▸ EXERCISE DESCRIPTION
Can you give the lines of the listing below as a JSON list of strings, one string per line with blank lines omitted, beginning at the line containing "Where should I click to: Select the ZETA" and continuing through the line containing "click(x=531, y=470)"?

— begin —

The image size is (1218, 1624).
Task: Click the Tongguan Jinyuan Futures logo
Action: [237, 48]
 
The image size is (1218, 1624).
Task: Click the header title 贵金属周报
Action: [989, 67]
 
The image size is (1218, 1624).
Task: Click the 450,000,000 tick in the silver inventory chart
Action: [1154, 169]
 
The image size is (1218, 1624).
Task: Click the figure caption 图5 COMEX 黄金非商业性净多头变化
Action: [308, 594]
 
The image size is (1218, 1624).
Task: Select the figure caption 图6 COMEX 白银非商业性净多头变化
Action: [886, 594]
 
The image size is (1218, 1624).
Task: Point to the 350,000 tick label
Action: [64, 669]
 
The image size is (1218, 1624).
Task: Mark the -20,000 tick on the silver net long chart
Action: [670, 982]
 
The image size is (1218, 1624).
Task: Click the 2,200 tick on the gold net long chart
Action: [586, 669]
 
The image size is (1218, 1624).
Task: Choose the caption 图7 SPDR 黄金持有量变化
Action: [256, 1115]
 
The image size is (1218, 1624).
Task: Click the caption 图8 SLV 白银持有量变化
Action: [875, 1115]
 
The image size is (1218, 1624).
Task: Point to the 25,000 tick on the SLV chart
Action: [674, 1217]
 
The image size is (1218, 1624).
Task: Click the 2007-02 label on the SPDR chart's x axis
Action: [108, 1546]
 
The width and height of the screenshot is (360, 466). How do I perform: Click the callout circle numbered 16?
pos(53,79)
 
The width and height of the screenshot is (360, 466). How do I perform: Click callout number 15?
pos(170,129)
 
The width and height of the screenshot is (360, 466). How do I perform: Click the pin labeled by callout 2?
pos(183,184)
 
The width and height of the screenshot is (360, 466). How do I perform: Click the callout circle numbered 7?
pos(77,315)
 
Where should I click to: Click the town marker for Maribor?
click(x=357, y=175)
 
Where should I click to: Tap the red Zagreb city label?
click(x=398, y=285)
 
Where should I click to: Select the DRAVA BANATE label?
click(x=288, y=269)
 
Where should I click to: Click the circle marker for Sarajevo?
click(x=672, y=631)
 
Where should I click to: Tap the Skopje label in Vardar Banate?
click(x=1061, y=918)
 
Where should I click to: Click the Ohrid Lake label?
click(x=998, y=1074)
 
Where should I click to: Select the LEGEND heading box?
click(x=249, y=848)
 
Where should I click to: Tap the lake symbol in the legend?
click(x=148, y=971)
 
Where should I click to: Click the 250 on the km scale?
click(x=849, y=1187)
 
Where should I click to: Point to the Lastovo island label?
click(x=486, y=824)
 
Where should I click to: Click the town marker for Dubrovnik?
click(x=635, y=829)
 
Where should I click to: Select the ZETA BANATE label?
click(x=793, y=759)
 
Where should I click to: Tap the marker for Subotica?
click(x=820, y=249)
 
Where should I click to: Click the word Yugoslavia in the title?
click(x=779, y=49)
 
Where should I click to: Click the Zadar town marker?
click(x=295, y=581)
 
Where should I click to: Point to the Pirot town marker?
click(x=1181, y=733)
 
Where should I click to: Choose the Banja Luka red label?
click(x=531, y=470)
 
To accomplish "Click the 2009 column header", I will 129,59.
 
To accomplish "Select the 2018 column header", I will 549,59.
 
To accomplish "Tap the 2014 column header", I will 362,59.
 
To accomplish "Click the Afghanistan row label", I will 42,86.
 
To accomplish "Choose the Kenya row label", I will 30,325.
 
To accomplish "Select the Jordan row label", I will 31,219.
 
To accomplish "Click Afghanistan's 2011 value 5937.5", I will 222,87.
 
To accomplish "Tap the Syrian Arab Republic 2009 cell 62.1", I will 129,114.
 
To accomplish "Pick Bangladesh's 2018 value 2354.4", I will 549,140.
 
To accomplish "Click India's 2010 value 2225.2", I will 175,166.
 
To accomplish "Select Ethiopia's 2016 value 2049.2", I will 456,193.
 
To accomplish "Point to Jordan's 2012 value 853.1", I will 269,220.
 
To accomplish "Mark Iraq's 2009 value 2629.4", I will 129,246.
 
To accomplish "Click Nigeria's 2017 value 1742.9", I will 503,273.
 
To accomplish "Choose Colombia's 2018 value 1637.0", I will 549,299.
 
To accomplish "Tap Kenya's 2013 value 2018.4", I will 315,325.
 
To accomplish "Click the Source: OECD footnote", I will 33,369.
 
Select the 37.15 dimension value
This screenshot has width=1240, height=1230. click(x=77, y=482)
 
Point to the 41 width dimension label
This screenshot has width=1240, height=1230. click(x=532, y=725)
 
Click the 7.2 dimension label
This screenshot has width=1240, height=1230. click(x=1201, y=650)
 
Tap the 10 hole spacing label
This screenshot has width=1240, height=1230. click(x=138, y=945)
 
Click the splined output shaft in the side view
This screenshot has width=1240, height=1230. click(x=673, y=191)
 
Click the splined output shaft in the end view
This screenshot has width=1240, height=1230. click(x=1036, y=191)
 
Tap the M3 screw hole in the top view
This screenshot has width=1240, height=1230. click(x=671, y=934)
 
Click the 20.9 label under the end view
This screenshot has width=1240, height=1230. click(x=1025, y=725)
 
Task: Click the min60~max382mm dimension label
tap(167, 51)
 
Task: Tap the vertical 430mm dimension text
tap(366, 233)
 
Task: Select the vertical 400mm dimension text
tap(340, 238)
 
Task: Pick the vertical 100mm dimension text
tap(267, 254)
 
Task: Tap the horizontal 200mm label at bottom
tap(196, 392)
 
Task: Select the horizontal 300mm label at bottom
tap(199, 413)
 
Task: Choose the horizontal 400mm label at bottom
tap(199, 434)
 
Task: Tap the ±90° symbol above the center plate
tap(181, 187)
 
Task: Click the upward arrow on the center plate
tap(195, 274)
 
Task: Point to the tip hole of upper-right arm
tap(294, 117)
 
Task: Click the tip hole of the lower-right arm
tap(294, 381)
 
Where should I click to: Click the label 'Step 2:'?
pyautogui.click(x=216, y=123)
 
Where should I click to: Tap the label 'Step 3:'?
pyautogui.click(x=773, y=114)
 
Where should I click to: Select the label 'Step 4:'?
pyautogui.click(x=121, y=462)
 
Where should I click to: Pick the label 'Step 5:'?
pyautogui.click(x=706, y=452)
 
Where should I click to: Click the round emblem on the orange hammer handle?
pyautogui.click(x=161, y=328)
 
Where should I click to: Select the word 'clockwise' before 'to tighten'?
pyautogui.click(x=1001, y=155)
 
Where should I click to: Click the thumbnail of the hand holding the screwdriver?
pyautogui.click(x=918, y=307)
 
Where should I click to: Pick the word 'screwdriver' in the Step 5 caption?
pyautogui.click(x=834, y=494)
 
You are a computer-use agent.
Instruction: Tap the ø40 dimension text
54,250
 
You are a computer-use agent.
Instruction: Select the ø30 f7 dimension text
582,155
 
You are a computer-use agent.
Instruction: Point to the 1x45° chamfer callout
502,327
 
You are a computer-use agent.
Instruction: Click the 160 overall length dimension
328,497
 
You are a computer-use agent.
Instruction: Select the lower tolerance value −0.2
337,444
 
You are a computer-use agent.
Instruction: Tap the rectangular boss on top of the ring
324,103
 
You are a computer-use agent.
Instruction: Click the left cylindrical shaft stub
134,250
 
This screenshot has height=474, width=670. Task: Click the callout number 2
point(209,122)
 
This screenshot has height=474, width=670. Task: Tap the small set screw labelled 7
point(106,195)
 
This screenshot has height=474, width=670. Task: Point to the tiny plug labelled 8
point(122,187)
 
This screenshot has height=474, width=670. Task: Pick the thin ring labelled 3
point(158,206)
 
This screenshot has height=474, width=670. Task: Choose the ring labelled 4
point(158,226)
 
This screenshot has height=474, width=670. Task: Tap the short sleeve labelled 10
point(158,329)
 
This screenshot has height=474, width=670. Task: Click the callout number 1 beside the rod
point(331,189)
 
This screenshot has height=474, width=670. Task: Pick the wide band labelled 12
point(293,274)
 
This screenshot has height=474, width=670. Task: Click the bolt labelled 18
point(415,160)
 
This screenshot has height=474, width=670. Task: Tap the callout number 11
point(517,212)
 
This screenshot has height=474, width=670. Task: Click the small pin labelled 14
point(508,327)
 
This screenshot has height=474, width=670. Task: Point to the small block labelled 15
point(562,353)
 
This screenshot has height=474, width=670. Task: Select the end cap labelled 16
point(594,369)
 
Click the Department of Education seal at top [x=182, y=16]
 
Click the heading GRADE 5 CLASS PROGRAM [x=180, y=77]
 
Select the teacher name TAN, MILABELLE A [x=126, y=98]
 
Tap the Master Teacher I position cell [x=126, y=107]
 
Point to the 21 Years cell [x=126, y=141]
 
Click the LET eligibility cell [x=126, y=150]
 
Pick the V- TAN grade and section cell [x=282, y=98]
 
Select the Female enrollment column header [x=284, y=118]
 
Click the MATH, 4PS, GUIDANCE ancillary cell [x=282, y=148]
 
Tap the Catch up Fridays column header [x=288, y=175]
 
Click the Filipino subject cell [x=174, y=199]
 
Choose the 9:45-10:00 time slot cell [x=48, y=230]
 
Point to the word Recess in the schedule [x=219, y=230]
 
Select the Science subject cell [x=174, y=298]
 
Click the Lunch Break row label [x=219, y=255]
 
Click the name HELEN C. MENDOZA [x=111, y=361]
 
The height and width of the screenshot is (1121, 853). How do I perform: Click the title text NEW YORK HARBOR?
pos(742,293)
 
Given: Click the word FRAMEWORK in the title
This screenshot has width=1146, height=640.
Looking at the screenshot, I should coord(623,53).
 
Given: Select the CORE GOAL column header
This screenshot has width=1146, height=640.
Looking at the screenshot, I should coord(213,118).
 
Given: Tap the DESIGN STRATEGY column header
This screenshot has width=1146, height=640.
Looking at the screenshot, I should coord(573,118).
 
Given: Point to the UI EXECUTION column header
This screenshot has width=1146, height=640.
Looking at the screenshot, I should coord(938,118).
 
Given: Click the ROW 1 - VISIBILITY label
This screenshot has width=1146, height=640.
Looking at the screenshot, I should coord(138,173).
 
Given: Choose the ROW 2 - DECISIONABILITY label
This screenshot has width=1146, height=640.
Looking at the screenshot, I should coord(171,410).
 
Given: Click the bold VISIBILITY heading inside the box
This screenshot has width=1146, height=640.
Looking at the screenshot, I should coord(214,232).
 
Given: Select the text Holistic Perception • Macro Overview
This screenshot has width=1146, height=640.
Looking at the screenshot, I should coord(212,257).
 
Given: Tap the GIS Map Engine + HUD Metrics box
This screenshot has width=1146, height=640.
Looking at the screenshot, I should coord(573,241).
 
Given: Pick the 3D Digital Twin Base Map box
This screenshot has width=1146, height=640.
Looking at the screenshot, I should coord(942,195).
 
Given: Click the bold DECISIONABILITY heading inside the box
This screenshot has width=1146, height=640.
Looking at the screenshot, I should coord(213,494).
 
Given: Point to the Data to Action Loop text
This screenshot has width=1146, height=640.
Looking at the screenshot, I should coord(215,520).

— end —

▸ RESULT
[
  "Where should I click to: Select the ZETA BANATE label?",
  "click(x=793, y=759)",
  "Where should I click to: Tap the marker for Subotica?",
  "click(x=820, y=249)",
  "Where should I click to: Click the word Yugoslavia in the title?",
  "click(x=779, y=49)",
  "Where should I click to: Click the Zadar town marker?",
  "click(x=295, y=581)",
  "Where should I click to: Point to the Pirot town marker?",
  "click(x=1181, y=733)",
  "Where should I click to: Choose the Banja Luka red label?",
  "click(x=531, y=470)"
]